Uploaded Test files

2020-11-12 11:05:57 -05:00 · 2020-11-12 11:05:57 -05:00 · 2e81cb7d99
commit 2e81cb7d99
parent f584ad9d97
16627 changed files with 2065359 additions and 102444 deletions
--- a/venv/Lib/site-packages/sklearn/datasets/_species_distributions.py
+++ b/venv/Lib/site-packages/sklearn/datasets/_species_distributions.py
@ -0,0 +1,263 @@
+"""
+=============================
+Species distribution dataset
+=============================
+
+This dataset represents the geographic distribution of species.
+The dataset is provided by Phillips et. al. (2006).
+
+The two species are:
+
+ - `"Bradypus variegatus"
+   <http://www.iucnredlist.org/details/3038/0>`_ ,
+   the Brown-throated Sloth.
+
+ - `"Microryzomys minutus"
+   <http://www.iucnredlist.org/details/13408/0>`_ ,
+   also known as the Forest Small Rice Rat, a rodent that lives in Peru,
+   Colombia, Ecuador, Peru, and Venezuela.
+
+References
+----------
+
+`"Maximum entropy modeling of species geographic distributions"
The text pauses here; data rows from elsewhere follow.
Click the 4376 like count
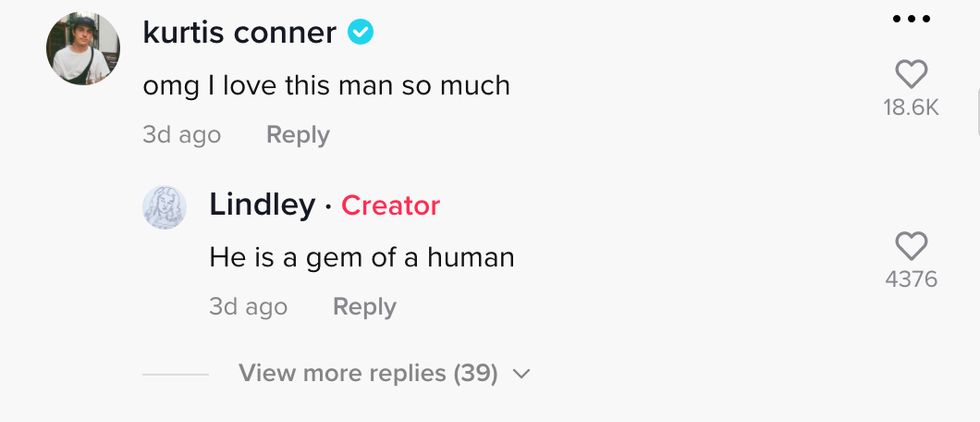 (x=911, y=280)
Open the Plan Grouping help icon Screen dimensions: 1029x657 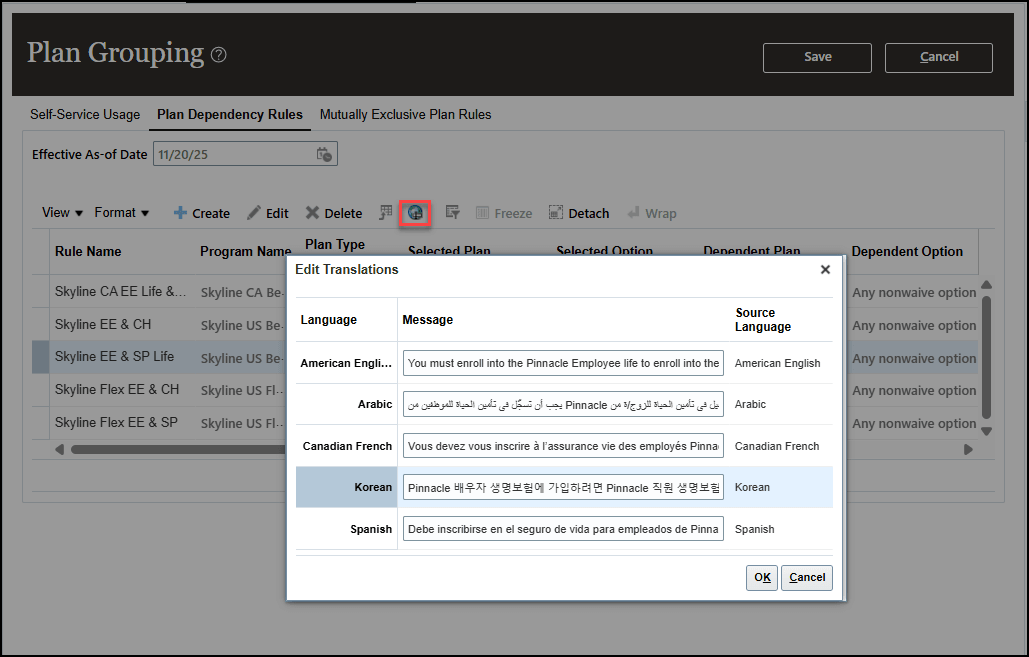tap(218, 55)
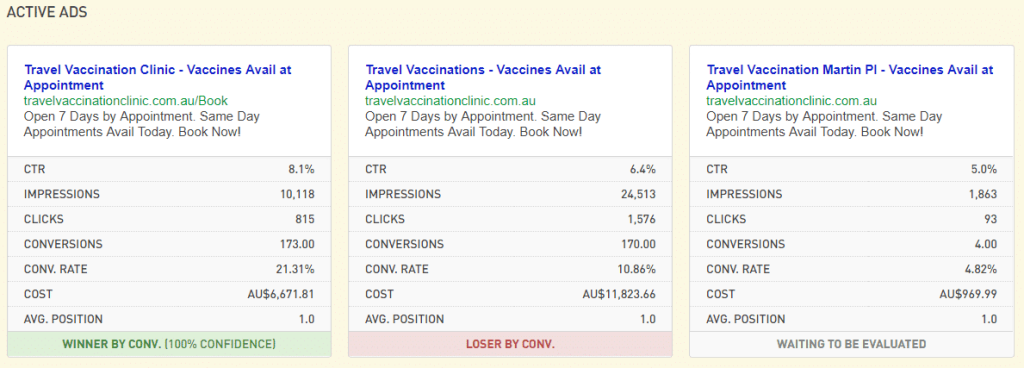Open the Travel Vaccination Clinic ad headline
1024x368 pixels.
157,77
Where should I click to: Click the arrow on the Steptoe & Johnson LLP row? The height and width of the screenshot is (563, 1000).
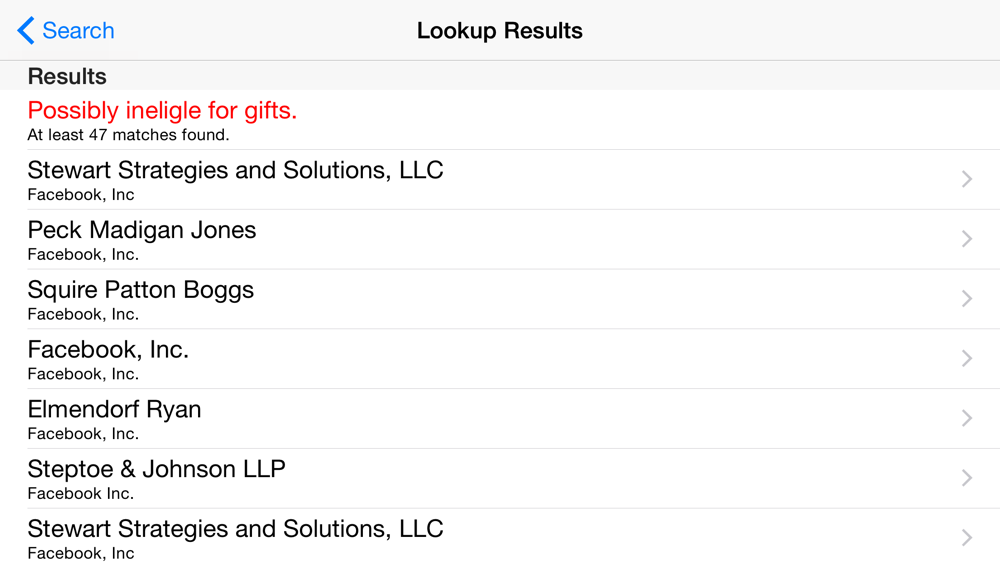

+<http://rob.schapire.net/papers/ecolmod.pdf>`_ S. J. Phillips,
+R. P. Anderson, R. E. Schapire - Ecological Modelling, 190:231-259, 2006.
+
+Notes
+-----
+
+For an example of using this dataset, see
+:ref:`examples/applications/plot_species_distribution_modeling.py
+<sphx_glr_auto_examples_applications_plot_species_distribution_modeling.py>`.
+"""
+
+# Authors: Peter Prettenhofer <peter.prettenhofer@gmail.com>
+#          Jake Vanderplas <vanderplas@astro.washington.edu>
+#
+# License: BSD 3 clause
+
+from io import BytesIO
+from os import makedirs, remove
+from os.path import exists
+
+import logging
+import numpy as np
+
+import joblib
+
+from . import get_data_home
+from ._base import _fetch_remote
+from ._base import RemoteFileMetadata
+from ..utils import Bunch
+from ..utils.validation import _deprecate_positional_args
+from ._base import _pkl_filepath
+
+# The original data can be found at:
+# https://biodiversityinformatics.amnh.org/open_source/maxent/samples.zip
+SAMPLES = RemoteFileMetadata(
+    filename='samples.zip',
+    url='https://ndownloader.figshare.com/files/5976075',
+    checksum=('abb07ad284ac50d9e6d20f1c4211e0fd'
+              '3c098f7f85955e89d321ee8efe37ac28'))
+
+# The original data can be found at:
+# https://biodiversityinformatics.amnh.org/open_source/maxent/coverages.zip
+COVERAGES = RemoteFileMetadata(
+    filename='coverages.zip',
+    url='https://ndownloader.figshare.com/files/5976078',
+    checksum=('4d862674d72e79d6cee77e63b98651ec'
+              '7926043ba7d39dcb31329cf3f6073807'))
+
+DATA_ARCHIVE_NAME = "species_coverage.pkz"
+
+
+logger = logging.getLogger(__name__)
+
+
+def _load_coverage(F, header_length=6, dtype=np.int16):
+    """Load a coverage file from an open file object.
+
+    This will return a numpy array of the given dtype
+    """
+    header = [F.readline() for _ in range(header_length)]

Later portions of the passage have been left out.